Poems

James Ackhurst: ‘Ngawi’ and ‘For Benjamin Franklin’

Ngawi

Go down, now, from the window-watched hill
to where your friends are waiting. Drive the car
through the thickly-trafficked town, until the highway
widens to a gray strip that the river rambles
next to. Hold on to that road with all
your might, even as it morphs into a silver
snake that twists and turns like a trail
of smoke, or a banner tortured by the wind
emblazoned with the ideogram for trespass.
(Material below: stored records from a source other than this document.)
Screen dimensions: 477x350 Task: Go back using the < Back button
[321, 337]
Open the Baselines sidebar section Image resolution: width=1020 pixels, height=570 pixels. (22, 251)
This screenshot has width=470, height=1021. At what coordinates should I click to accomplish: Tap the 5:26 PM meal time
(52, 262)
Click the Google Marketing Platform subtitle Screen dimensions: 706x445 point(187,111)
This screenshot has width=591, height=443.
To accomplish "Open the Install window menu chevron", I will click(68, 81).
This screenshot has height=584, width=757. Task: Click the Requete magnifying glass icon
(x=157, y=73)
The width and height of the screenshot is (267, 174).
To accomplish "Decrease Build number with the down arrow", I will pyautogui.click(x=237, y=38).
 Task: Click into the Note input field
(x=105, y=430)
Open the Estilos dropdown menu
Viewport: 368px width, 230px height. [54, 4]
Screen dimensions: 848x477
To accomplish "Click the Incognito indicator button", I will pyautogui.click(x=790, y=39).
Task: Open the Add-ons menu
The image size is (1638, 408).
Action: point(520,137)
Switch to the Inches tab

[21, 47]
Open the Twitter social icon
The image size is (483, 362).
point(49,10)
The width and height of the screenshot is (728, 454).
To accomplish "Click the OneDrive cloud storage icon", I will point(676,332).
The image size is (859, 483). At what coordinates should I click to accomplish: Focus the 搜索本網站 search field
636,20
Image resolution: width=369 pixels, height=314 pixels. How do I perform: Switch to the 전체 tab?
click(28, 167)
You’ll come to a town square laid out like
a flag. Eat the battered fish there,
drink the bitter tea, then drop that town back through
the rear-view mirror, abandoning yourself
to fields that hoard their holy power like hedge-held
reservoirs of green. The leaf-lined shapes
are opening now, their broad geometry
drawn out by long straight lines that lengthen out
until they intersect with some stray tangent

or with a perpendicular. And now turn down,
turn down again; follow the turns like a winding
staircase, a whirlpool plunging its carousel
to the bottom of somewhere—where you now find yourself,
the blue baize sea of the sea spread out, and the village
in the harbour waiting like a pile of dice.
Now listen to what your guides are telling you.
Don’t turn away. Be curious. This is
the only birthday that you’ll ever get

this year. Chew up the chalky fruit, fall back
into the hard arms of the tree. Forget about
your doubts, your hopes, and these instructions,
which will now self-destruct. Your minute hand
can’t count the pulses now, nor can the rhythm
of your wrist. Someone has thrown a quilt
over the lime-green hills. Someone has smashed a wave
of ocean through a wave of rock. And there
beside a beach of iron filings, a tumbler

of cobalts is being sloshed around. Back home
a window has been opened to the open
sky and to the open ocean. The light
flows in from sun to soul and back again
from eye to air; and out beyond the window
frame you sense another opening
beyond; and out beyond the limits of
that opening, still other openings
beyond the open sea and the open eye.

James Ackhurst

 

For Benjamin Franklin

At first I thought it was just normal birdsong
mixed up with some unfathomable
rubbing-together-of-limbs by some
Antipodean mega-insect—
until I noticed, with a short, sharp jolt
that the sweet little trills I liked listening to
were being cut short, interrupted, by – what?
A pygmy chainsaw? Self-strangulation?
Metamorphosis into a monkey?
It was like some demon of Gondwana
was going and wringing the poor birds’ necks
just as they were finding their tuneful voice!
And then, in Waitangi, I finally saw one
standing still on a branch above me—
surprisingly normal, except for the double, er,
testicles bunched right under the chin,
like an outgrowth of goitre, or a cravatte;
and that’s why it was such a hit
when our friend Greta suddenly exclaimed
(she was studying the card I’d bought
for seventeen dollars in the visitors’ shop
with a picture of a tui on it
which, when you opened it, would make the sounds):
“Don’t you think he looks just like Benjamin Franklin?”
And that, in turn, is what we named you,
after Valerie had freed you from the Te Papa shop,
Benjamin Franklin, since it suited your style:
your wig and cravat and your breasted coat,
your noble bearing and the way you gaze
with your head turned sideways towards the future.
And yes, this is a poem for you:
you who sit on my desk, and greet my students
with two identical chirps, one after the other,
as long as I have squeezed your tummy.
You who valued a balanced constitution,
you who symbolize making the best of the new;
you whose cousins are currently going ballistic
with mating songs in the Botanic Gardens.
You who, also, I guess, are a friend to the lonely,
a companion of sorts, like all of the bears
in the bedroom of someone I used to know—
a girl who, this one time, on the trip back home,
made her soon-to-be-ex-boyfriend swear
he’d never write a poem about her;
not guessing, I guess, what she—what poems—
might mean to him, or through what trills
and convolutions he would go
so he could write a love-song for her.